Description of the task —
All that should appear is the line containing "Instruction: Click the" and the lines after it in the records below, each reproduced exactly.

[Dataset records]
------------------------
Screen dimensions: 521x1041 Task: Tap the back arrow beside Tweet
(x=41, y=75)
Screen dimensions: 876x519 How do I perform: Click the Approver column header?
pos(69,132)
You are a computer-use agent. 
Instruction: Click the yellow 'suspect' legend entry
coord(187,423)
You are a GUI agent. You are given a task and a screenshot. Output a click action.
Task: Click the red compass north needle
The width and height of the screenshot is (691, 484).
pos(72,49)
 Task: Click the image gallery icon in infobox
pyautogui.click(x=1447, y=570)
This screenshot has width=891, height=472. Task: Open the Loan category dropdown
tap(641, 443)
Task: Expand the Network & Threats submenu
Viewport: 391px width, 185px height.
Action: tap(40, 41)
------------------------
Answer section —
Instruction: Click the yellow 'suspect' legend entry
coord(187,423)
You are a GUI agent. You are given a task and a screenshot. Output a click action.
Task: Click the red compass north needle
The width and height of the screenshot is (691, 484).
pos(72,49)
 Task: Click the image gallery icon in infobox
pyautogui.click(x=1447, y=570)
This screenshot has width=891, height=472. Task: Open the Loan category dropdown
tap(641, 443)
Task: Expand the Network & Threats submenu
Viewport: 391px width, 185px height.
Action: tap(40, 41)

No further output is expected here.